Burkert said its PlasmaJet plasma surgery system, the US Food and Drug Administration (FDA) approved virtual scalpel, enables surgeons to cut and coagulate tissue with a fine beam of electrically neutral, high energy plasma with less damage.

The virtual scalpel comprises a console, a service trolley and a range of single use hand pieces.

The console houses the control system with LCD display and touchpad.

There is also an integrated cooling circuit, which uses Bürkert fluid control valves to cool the tip of the hand-piece.

The first prototype of the 8711 MFC was supplied to their client in August 2008.

The unit was then tested in Sweden that same month at the company’s R&D facility, in the presence of engineers from Burkert’s Gas segment support team.

Following successful tests, the Burkert factory created a part number for the variant of the 8711, in October 2008.

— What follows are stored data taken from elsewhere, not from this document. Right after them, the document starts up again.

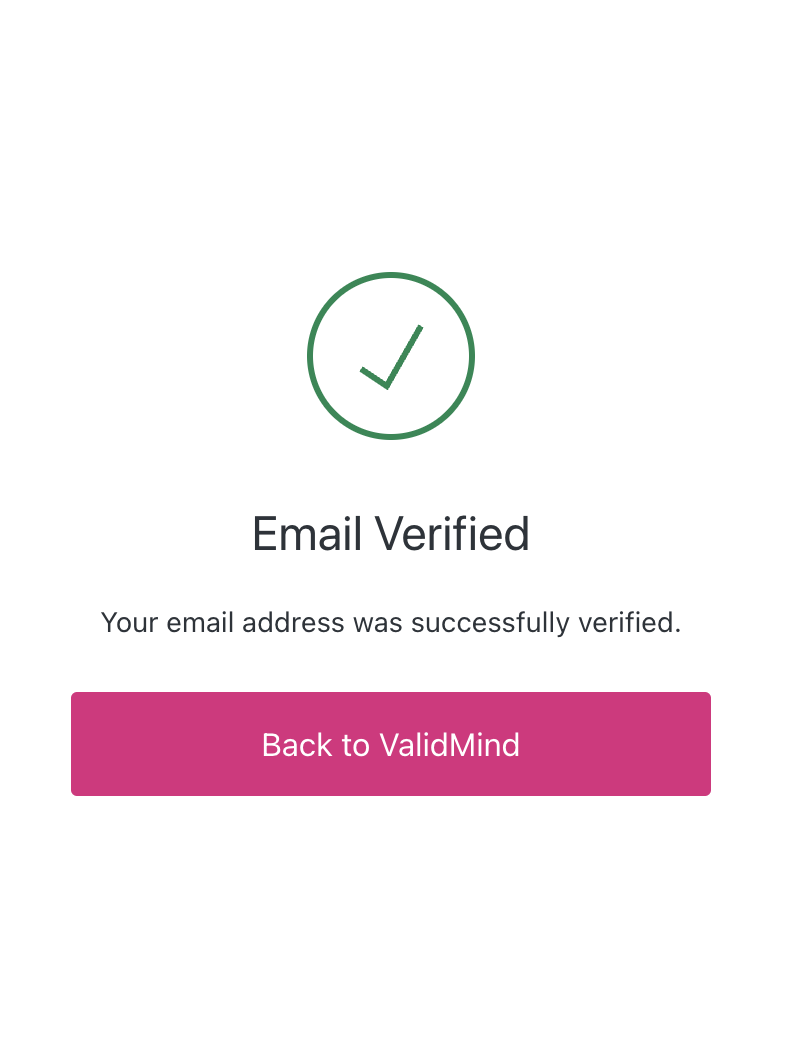Click the checkmark inside the circle

391,355
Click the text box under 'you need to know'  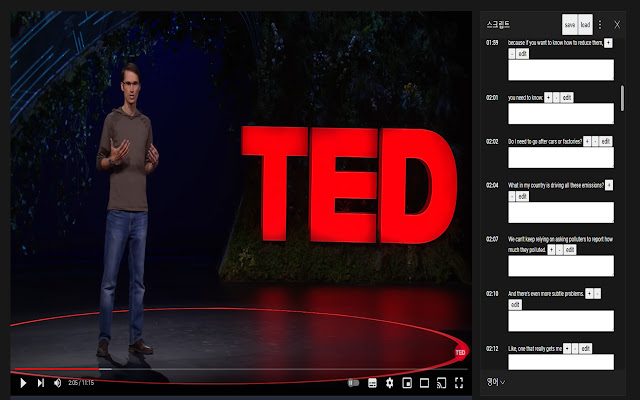[x=560, y=114]
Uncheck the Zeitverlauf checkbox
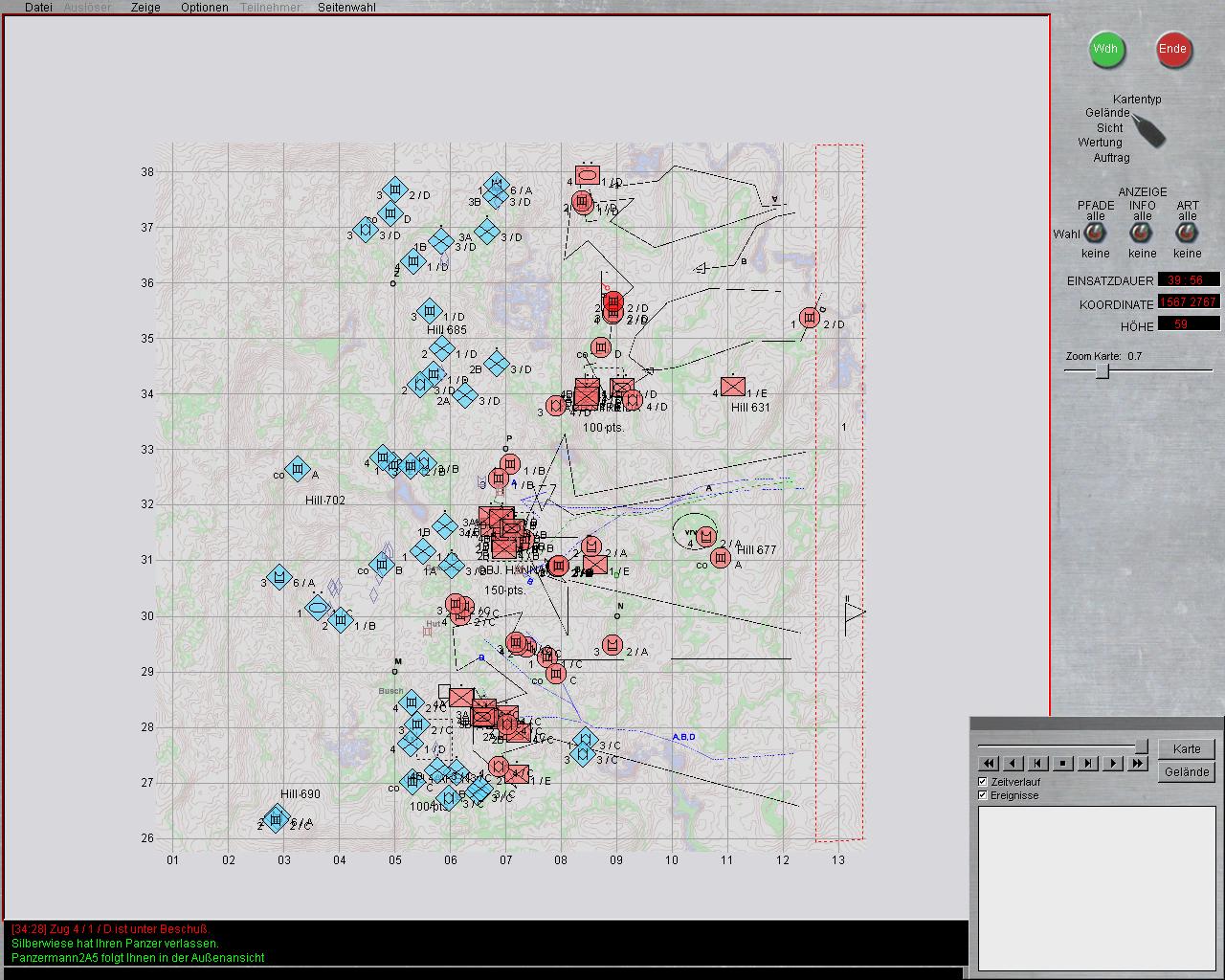The image size is (1225, 980). (x=983, y=782)
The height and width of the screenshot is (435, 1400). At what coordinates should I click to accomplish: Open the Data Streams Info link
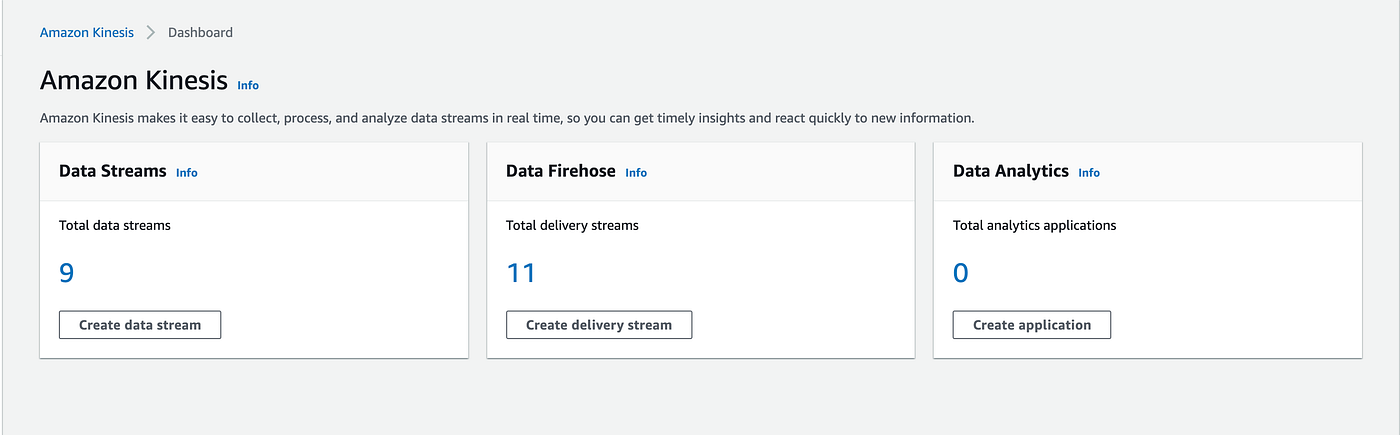(x=187, y=173)
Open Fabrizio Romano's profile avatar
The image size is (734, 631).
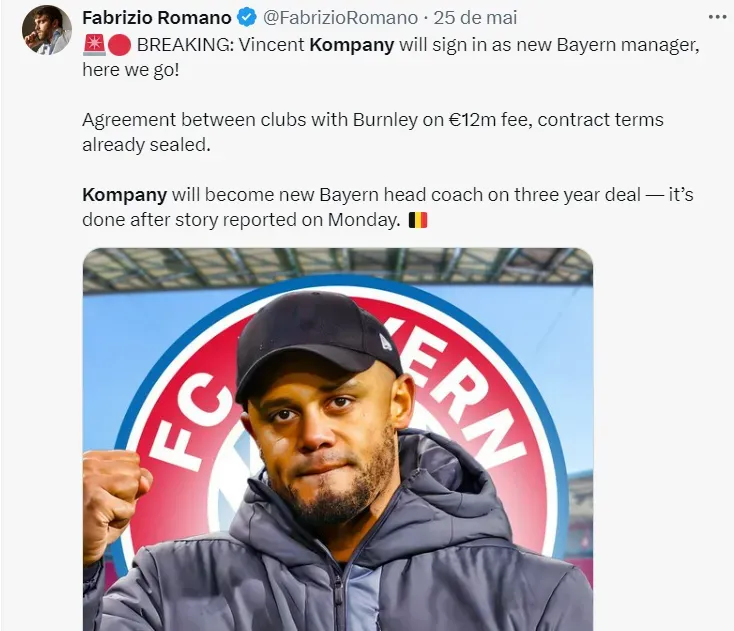[46, 30]
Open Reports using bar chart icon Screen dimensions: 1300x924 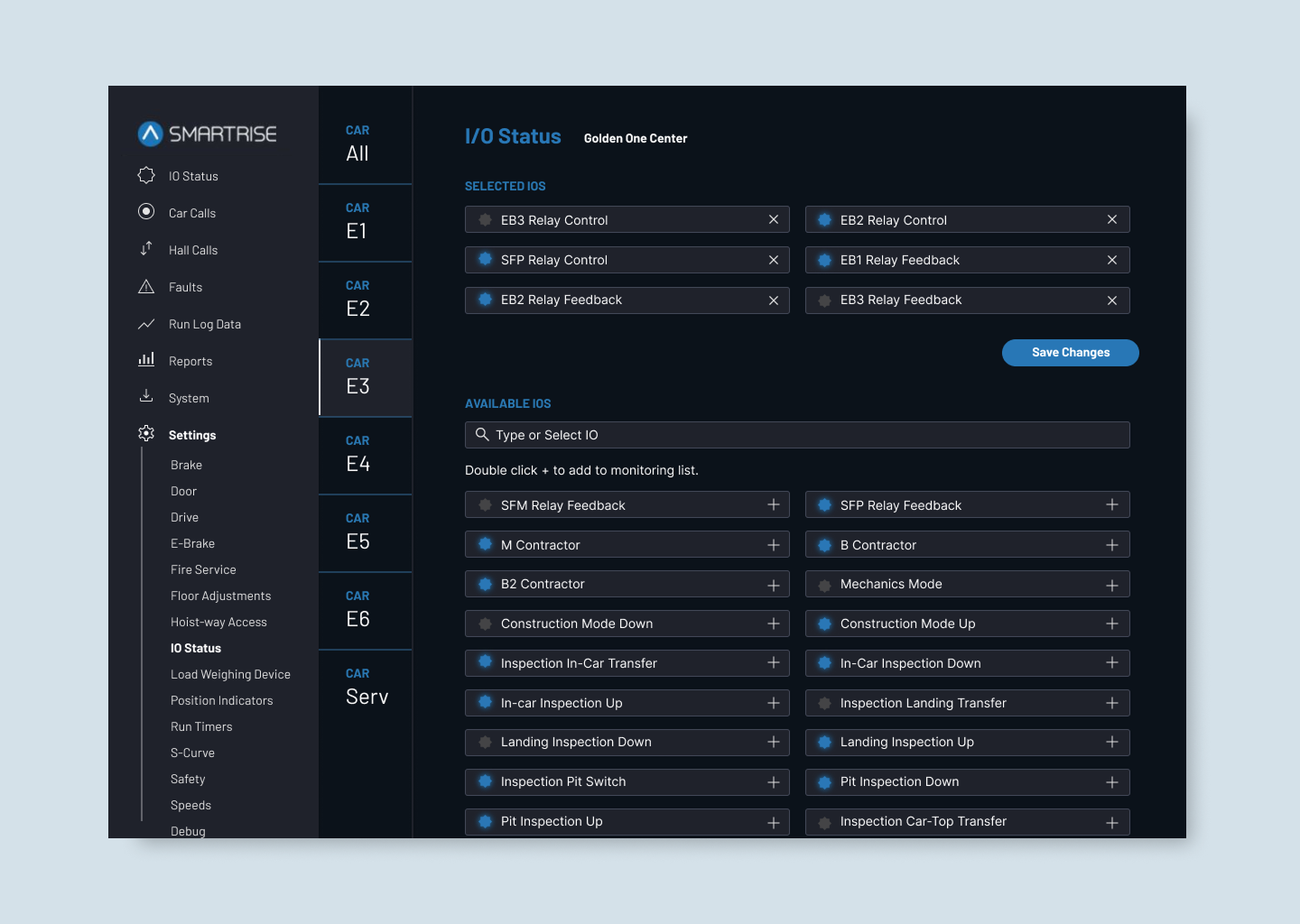pyautogui.click(x=146, y=360)

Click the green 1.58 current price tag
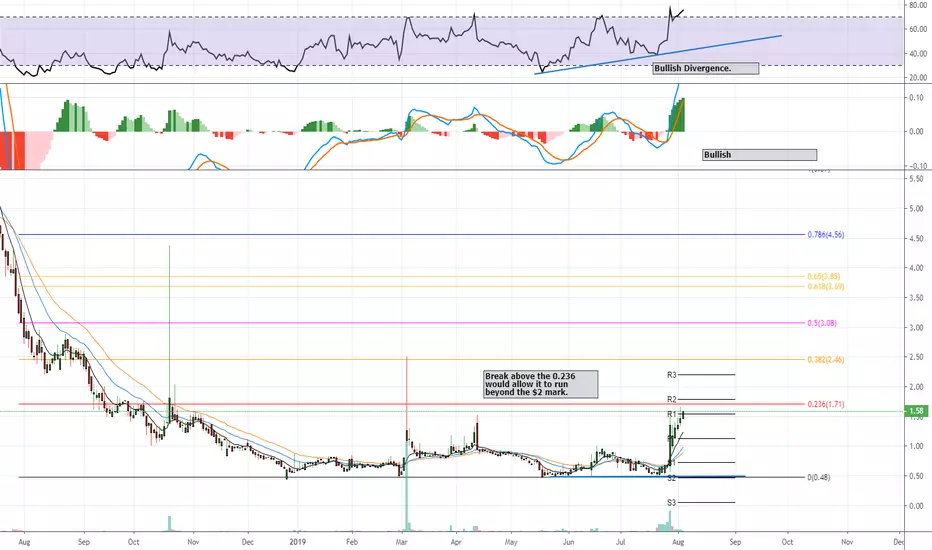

This was followed by the RoHS statement and request for UR approval, also in November 2008.

The culmination of this activity also occurred in the same month, with a pre-production order to Burkert for an initial batch of ten 8711 units.

In the PlasmaJet application the MEMS technology integrated into 8711 MFC.

This operates according to a thermal principle which has the advantage of delivering the mass flow without any corrections for the required pressure or temperature.

The actual flow rate is detected by a sensor embedded in the wall of a specifically designed bypass channel, into which a small part of the total gas stream is diverted, ensuring laminar flow conditions.